**AIM OF THE TASK**
Render every line of the material below as a Markdown table with the columns Row and Line, numbering the rows and leaving out any blank lines.

[Stored entries]
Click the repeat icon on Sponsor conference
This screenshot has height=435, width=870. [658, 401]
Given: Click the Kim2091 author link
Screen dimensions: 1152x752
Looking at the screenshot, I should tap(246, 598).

**ANSWER FOR THE TASK**
| Row | Line |
|---|---|
| 1 | Click the repeat icon on Sponsor conference |
| 2 | This screenshot has height=435, width=870. [658, 401] |
| 3 | Given: Click the Kim2091 author link |
| 4 | Screen dimensions: 1152x752 |
| 5 | Looking at the screenshot, I should tap(246, 598). |